- _Exercise_
An exact copy of every record is required.
__________
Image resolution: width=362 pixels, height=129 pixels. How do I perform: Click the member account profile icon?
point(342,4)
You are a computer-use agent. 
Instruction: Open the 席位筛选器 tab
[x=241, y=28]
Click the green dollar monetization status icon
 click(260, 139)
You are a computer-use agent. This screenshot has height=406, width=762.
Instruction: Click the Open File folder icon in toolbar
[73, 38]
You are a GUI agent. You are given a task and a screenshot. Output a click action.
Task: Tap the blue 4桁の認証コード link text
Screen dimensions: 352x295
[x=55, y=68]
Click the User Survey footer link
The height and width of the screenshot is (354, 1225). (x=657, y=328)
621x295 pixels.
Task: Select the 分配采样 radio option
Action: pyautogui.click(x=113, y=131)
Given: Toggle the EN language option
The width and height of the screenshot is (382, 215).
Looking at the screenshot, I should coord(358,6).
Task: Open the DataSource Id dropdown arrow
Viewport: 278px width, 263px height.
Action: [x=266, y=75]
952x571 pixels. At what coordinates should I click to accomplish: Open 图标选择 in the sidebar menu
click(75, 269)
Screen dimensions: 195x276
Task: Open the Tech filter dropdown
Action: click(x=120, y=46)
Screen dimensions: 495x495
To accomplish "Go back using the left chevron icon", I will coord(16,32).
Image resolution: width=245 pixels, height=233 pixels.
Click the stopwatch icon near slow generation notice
__________
- _Your solution_
Image resolution: width=362 pixels, height=129 pixels. How do I perform: Click the member account profile icon?
point(342,4)
You are a computer-use agent. 
Instruction: Open the 席位筛选器 tab
[x=241, y=28]
Click the green dollar monetization status icon
 click(260, 139)
You are a computer-use agent. This screenshot has height=406, width=762.
Instruction: Click the Open File folder icon in toolbar
[73, 38]
You are a GUI agent. You are given a task and a screenshot. Output a click action.
Task: Tap the blue 4桁の認証コード link text
Screen dimensions: 352x295
[x=55, y=68]
Click the User Survey footer link
The height and width of the screenshot is (354, 1225). (x=657, y=328)
621x295 pixels.
Task: Select the 分配采样 radio option
Action: pyautogui.click(x=113, y=131)
Given: Toggle the EN language option
The width and height of the screenshot is (382, 215).
Looking at the screenshot, I should coord(358,6).
Task: Open the DataSource Id dropdown arrow
Viewport: 278px width, 263px height.
Action: [x=266, y=75]
952x571 pixels. At what coordinates should I click to accomplish: Open 图标选择 in the sidebar menu
click(75, 269)
Screen dimensions: 195x276
Task: Open the Tech filter dropdown
Action: click(x=120, y=46)
Screen dimensions: 495x495
To accomplish "Go back using the left chevron icon", I will coord(16,32).
Image resolution: width=245 pixels, height=233 pixels.
Click the stopwatch icon near slow generation notice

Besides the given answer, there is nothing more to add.